Затем пришли кошки, и хандра миновала.
Высоко-высоко, над ржавыми крышами и уцелевшими куполами чёрные стаи серых птиц летели за реку и выкликали друг друга в туманах. Время пришло и пора домой — успеть до темноты.
— Cornixi augur aquae, — размашисто написал Альманах. «Вороны предвещают дождь»…
«А будет снег, — подумал я. — Скоро. Снова».

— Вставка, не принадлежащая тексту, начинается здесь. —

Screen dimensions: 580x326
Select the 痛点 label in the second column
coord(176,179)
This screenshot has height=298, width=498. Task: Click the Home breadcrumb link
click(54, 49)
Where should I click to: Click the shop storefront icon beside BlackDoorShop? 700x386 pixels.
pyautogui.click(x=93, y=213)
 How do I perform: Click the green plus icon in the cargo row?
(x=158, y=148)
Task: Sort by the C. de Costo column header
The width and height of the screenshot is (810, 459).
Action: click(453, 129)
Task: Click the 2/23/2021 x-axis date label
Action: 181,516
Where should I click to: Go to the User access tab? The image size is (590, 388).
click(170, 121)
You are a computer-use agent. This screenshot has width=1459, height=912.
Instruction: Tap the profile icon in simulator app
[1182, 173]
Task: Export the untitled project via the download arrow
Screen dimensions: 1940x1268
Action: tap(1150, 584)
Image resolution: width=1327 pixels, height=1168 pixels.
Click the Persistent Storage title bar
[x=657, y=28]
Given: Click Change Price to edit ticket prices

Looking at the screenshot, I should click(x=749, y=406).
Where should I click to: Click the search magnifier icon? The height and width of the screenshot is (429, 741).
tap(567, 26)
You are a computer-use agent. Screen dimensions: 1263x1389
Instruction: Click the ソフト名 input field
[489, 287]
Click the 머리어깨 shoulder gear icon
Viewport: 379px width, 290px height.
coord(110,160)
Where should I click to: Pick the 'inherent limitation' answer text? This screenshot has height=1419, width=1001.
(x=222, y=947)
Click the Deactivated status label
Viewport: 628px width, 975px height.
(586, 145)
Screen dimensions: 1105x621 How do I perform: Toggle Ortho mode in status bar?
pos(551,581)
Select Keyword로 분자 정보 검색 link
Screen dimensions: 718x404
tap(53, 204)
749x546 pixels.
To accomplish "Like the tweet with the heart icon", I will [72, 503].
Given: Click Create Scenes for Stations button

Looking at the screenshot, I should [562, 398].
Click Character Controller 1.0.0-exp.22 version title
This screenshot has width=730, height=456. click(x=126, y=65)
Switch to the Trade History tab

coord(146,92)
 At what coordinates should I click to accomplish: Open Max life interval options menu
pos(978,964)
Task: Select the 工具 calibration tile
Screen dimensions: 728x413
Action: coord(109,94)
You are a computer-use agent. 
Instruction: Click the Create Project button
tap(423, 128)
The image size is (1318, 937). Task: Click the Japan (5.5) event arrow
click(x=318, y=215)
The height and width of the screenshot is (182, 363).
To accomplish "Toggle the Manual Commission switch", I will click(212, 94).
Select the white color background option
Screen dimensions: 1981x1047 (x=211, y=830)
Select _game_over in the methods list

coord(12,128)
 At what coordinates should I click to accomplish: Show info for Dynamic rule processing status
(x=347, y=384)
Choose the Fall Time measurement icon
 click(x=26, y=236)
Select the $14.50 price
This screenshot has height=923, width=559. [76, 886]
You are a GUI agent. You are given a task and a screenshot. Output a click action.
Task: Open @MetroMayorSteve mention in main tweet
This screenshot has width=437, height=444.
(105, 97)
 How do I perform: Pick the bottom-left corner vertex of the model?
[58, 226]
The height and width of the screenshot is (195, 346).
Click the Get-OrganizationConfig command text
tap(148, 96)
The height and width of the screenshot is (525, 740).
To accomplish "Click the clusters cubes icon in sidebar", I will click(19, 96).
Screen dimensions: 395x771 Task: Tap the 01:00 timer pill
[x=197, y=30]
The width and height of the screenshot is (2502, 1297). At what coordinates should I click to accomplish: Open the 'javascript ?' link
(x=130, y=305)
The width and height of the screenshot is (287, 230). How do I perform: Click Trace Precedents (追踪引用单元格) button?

И вот я словно в начале истории, смотрю-любуюсь сквозь печаль… Вся мирабилия, и сны, и времена проходят, будто отражение. Всё перемешано, одновременно, неразборчиво и будто правда.
Вот я в кухне, за столом, с книжкой и чашкой, смотрю в окно на жёлтые огни. Ниже Сенки, ещё на Кудрицкой, тарахтит двойка. Это «сейчас».
Вот я младшешкольник, лежу в кровати, гляжу, как по потолку снуют тени веток и думаю, что умру когда-нибудь весной. Это «вчера».
Вот я сижу в самолёте, а под ним далеко — океан. Я жду, когда подействует таблетка. Это «завтра».
Вот я совсем старый, думаю об этой поездке многолетней давности, вспоминаю.
Вот наоборот: я ещё молодой, почти совсем не седой, и зима… Обещаю маме зайти завтра, через день или два, и тороплюсь… И мама в ответ обнимает меня крепко-крепко. Руки её теплы и пахнут корицей. И зима… Будет снег.
Исправить невозможно для себя. Другим во благо только. Это дар и есть. Вчера и завтра.
Но я всё же надеюсь принести сегодня какую-нибудь пользу. Ещё весь вечер впереди.